Schiebetüren sind mechanisch robust, ihr wunder Punkt ist die untere Laufschiene: Sand, Laub und Streusplitt wirken darin wie Schleifpapier auf Rollen und Dichtungen. Wer die Schiene regelmäßig aussaugt oder mit einer schmalen Bürste reinigt, verlängert die Lebensdauer der Laufwagen spürbar. Dazu gehört eine einfache Routine: Bürstendichtungen und Gummiprofile ein- bis zweimal jährlich reinigen und mit einem geeigneten Pflegemittel geschmeidig halten, Beschläge und Laufwagen nach Herstellerangabe schmieren – üblicherweise mit säure- und harzfreien Mitteln.

Läuft ein Flügel schwer oder schleift er einseitig, ist meist die Justage der Laufwagen verstellt – bei den meisten Systemen lässt sich die Flügelhöhe über Stellschrauben nachregulieren.

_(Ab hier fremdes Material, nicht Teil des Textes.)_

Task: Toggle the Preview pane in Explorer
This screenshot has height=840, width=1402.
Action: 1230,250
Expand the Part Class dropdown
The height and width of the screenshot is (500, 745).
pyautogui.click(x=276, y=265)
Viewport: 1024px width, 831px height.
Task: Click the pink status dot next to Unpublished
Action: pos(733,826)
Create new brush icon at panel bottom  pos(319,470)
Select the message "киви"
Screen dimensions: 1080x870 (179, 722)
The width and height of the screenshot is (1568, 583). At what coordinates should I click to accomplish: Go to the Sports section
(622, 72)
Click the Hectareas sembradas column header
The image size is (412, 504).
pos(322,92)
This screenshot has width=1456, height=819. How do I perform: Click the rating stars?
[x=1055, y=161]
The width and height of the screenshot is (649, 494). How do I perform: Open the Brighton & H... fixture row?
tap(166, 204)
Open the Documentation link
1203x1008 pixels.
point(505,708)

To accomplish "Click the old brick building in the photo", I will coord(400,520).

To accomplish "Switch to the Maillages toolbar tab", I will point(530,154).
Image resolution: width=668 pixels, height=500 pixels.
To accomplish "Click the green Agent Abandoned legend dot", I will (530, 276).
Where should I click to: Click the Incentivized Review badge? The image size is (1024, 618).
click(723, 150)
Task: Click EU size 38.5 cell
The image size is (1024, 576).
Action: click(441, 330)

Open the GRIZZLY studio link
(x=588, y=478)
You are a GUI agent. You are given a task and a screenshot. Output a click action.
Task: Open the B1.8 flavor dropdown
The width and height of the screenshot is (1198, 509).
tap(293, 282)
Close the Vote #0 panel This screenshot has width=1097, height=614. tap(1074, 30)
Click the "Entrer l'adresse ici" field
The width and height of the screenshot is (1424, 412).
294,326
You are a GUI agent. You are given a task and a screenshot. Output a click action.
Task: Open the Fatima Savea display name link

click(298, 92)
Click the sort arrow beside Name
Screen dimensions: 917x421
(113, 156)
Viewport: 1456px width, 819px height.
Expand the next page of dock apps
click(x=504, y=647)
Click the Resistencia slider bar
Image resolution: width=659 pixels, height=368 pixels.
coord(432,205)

Bei Hebe-Schiebetüren sollten Sie diese Einstellung dem Fachbetrieb überlassen, da die schweren Flügel dafür ausgehängt werden müssen. Als Teil der jährlichen Wintergarten-Pflege gehört außerdem der Blick auf die Wasserablauföffnungen in der Bodenschiene: Sind sie frei, kann Regenwasser ungehindert abfließen, statt sich vor der Schiebetür zu stauen.

Häufige Fragen zu Wintergarten-Schiebetüren

Was kostet ein Wintergarten mit Schiebetüren?

Für die Premium-Ausführung eines Kaltwintergartens mit Schiebeelementen, 8-mm-Sicherheitsglas und LED-Beleuchtung setzen wir etwa 1.200–1.500 € pro m² inklusive Fundament und Montage an (Quelle: aroundhome.de, Stand 07/2026). Bei 9 m² (3×3 m) ergeben sich daraus rund 10.800–13.500 €, bei 12 m² (4×3 m) etwa 14.400–18.000 €. Das gewählte Schiebetür-System verschiebt diesen Rahmen zusätzlich: klassische Schiebetüren am unteren, Ganzglas-Elemente und große Hebe-Schiebetüren am oberen Ende.

Welche Schiebetür-Systeme gibt es für den Wintergarten?

Wir unterscheiden vier Schiebetür-Systeme: die klassische Schiebetür mit parallel laufenden Flügeln, die Hebe-Schiebetür, die beim Öffnen kurz angehoben wird und dadurch besonders dicht schließt, die Glas-Faltwand, die sich wie ein Ziehharmonika-Paket zur Seite faltet und fast die komplette Front freigibt, sowie rahmenlose Ganzglas-Schiebeelemente für eine maximal transparente, ungedämmte Optik im Kaltwintergarten.

Lassen sich Schiebetüren an einem bestehenden Wintergarten nachrüsten?

Ja, in den meisten Fällen tauschen wir feststehende Glasfelder oder eine schmale Dreh-Kipp-Tür gegen ein Schiebesystem im passenden Profil aus. Voraussetzung ist, dass die vorhandene Konstruktion die veränderte Lastabtragung der Schiebeflügel verträgt und kompatible Anschlussprofile für neue Laufschienen bietet. Bei älteren Anbauten prüfen wir deshalb vorab Statik, Rahmenanschluss und die Entwässerung der künftigen Bodenschiene.

Welches Glas braucht eine Glasschiebetür im Wintergarten?

In den Schiebeflügeln setzen wir Sicherheitsglas ein: Einscheibensicherheitsglas (ESG), das bei Bruch in kleine, stumpfe Krümel zerfällt, oder Verbundsicherheitsglas (VSG), bei dem eine reißfeste Folie die Scherben zusammenhält. Für den ganzjährig genutzten Wohnwintergarten kommt der Wärmeschutz dazu: Zweifachglas erreicht Ug-Werte von etwa 1,0–1,3 W/(m²K), Dreifachglas etwa 0,5–0,7 W/(m²K), einfaches Glas dagegen nur rund 5,8–6,0 W/(m²K) (Quelle: energie-experten.org).